Cena, of course, hit the Attitude Adjustment, and then another, and then another, as well as the STF, the Five-Knuckle Shuffle and the other “Five Moves of Doom.” Styles, of course, hit the Styles Clash, a whole bunch of forearms, a 450 splash, and his Calf Crusher submission. But when their best wasn’t enough to end the match, they started to dip into a whole new kind of trip down memory lane. Cena delivered the Skull Crushing Finale, an ode to The Miz, and at the time surprising the audience with the move out of nowhere.
But that in itself spurred an exchange of each man’s rivals over the years’ finishers, with Styles using Sting’s Scorpion Death Drop, Samoa Joe’s Coquina Clutch, Christopher Daniels’ Angels’ Wings, countering a Pedigree into Frankie Kazarian’s Fade to Black, and lastly tuning up to deliver Shawn Michaels’ Sweet Chin Music. On the other hand, Cena delivered the aforementioned SCF, locked in Rusev’s Accolade, Chris Jericho’s Walls of Jericho, paid heartwarming tribute to Bray Wyatt with Sister Abigail’s Kiss, taking a moment after the consequent near-fall for the crowd to shine their ‘Fireflies,’ went for the aforementioned Pedigree before succeeding with a draping DDT followed by RKO in homage to Randy Orton. When that failed, he sought for Orton’s punt kick, missing and getting slammed for Styles to go for Five-Knuckle Shuffle, only to then be interrupted a la Kane or Undertaker with a sit-up chokeslam.
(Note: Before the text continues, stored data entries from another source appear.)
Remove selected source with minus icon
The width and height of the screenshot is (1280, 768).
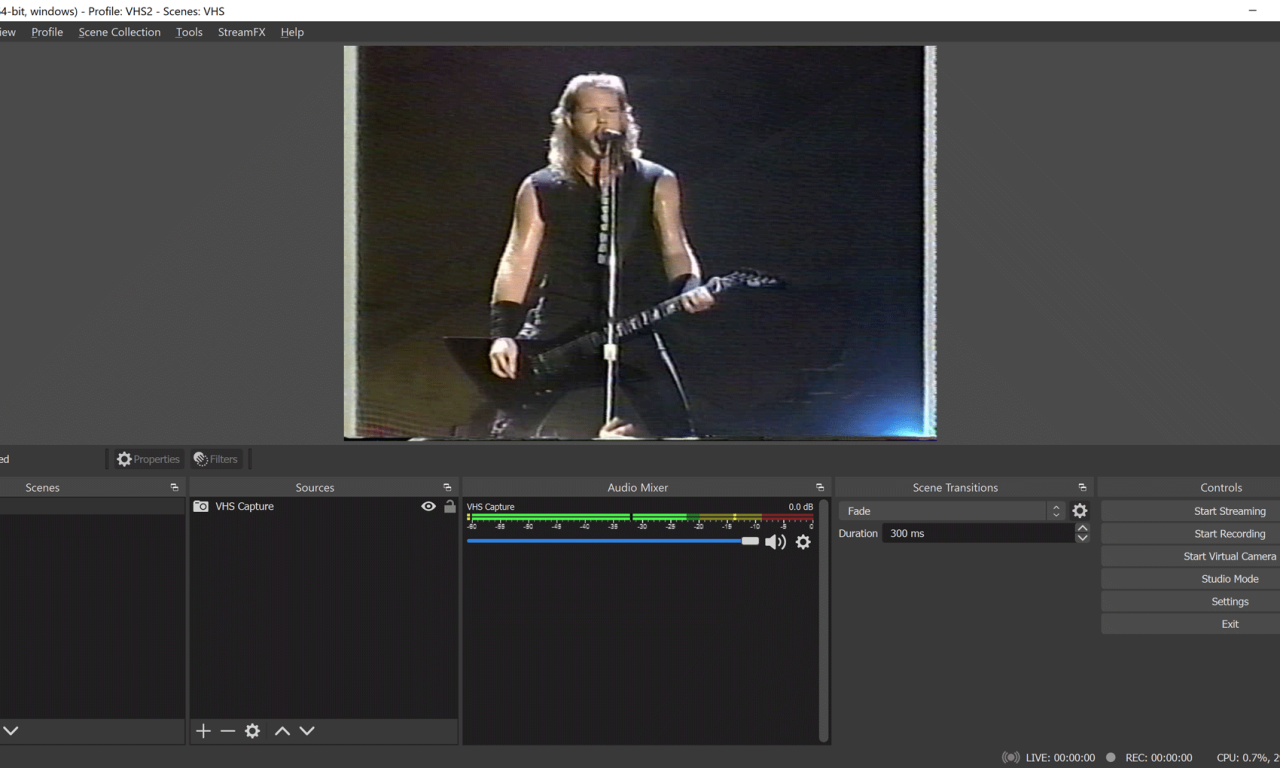coord(228,731)
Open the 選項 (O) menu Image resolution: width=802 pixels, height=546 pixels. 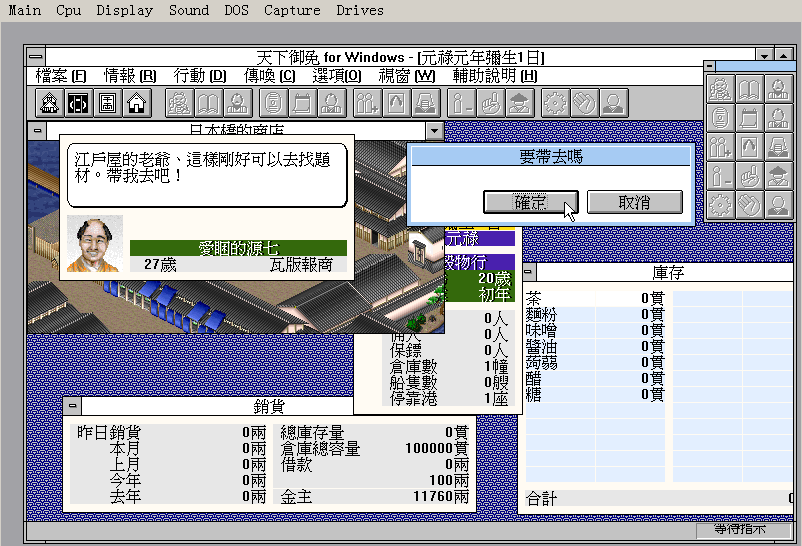(x=337, y=76)
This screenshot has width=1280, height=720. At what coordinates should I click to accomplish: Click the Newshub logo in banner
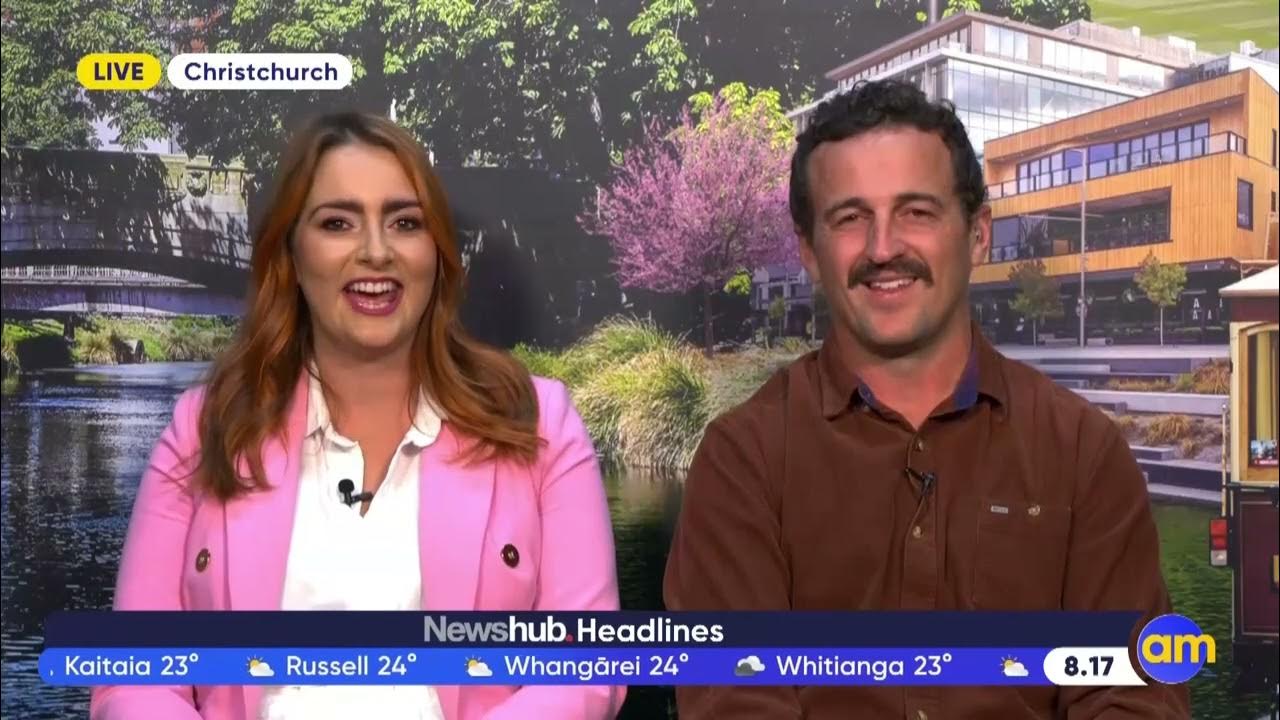pyautogui.click(x=497, y=630)
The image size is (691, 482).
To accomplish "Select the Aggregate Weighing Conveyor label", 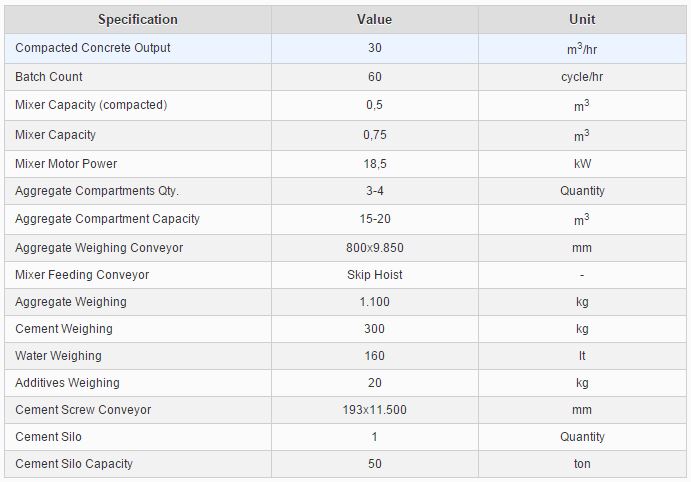I will pos(99,248).
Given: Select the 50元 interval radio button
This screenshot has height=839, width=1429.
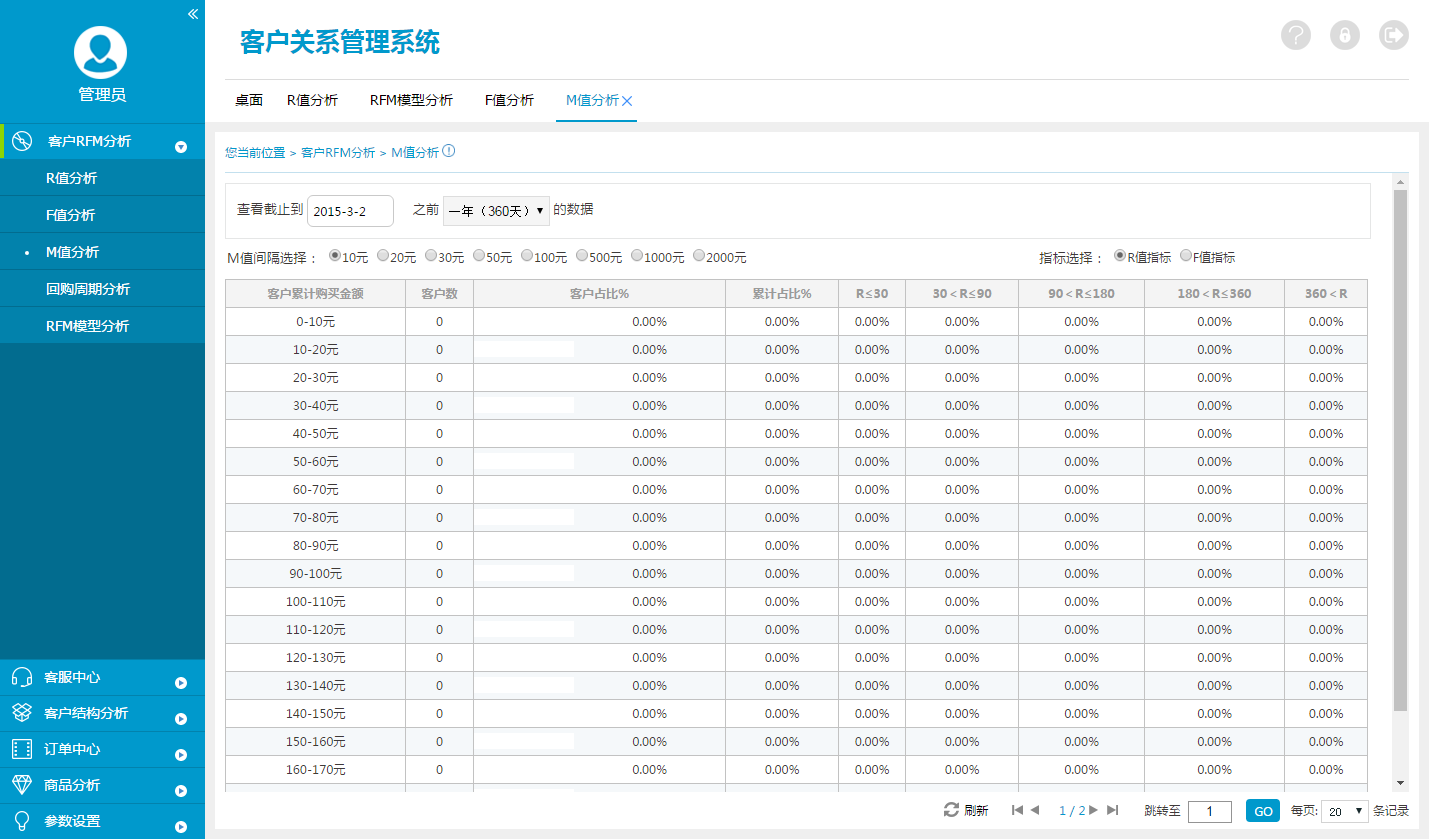Looking at the screenshot, I should pos(480,256).
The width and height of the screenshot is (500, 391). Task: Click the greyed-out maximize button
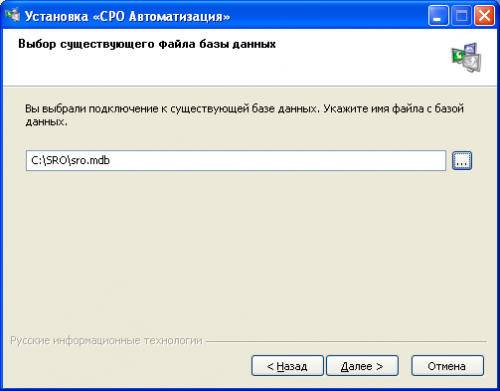(461, 16)
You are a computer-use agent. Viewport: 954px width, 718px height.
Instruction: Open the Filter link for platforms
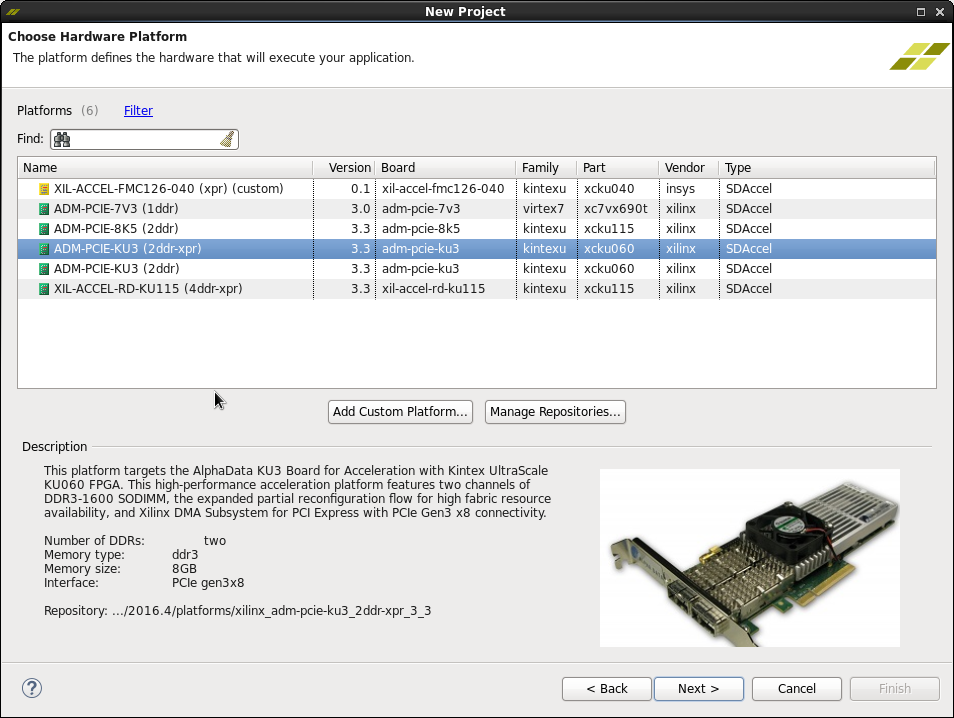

Cena sought to deliver the 619, only for Styles to escape the move, but would eventually finish things with the Tombstone Piledriver setting up the last Attitude Adjustment. It was a match that embraced what it was, a nostalgia trip that dared not to hold a candle to their work when they were younger, and reliably substituted that with beats from their respectively lengthy careers. It was something only they could do, to circumvent what they can do no longer, combining a love letter to their careers, a ballad of professional wrestling’s main event picture over the past couple of decades, and an epic in testament to that between the bells. As a result, by far the best match of the soon-to-conclude Cena retirement tour, and a very good reminder of who Styles can be when given the time to do so.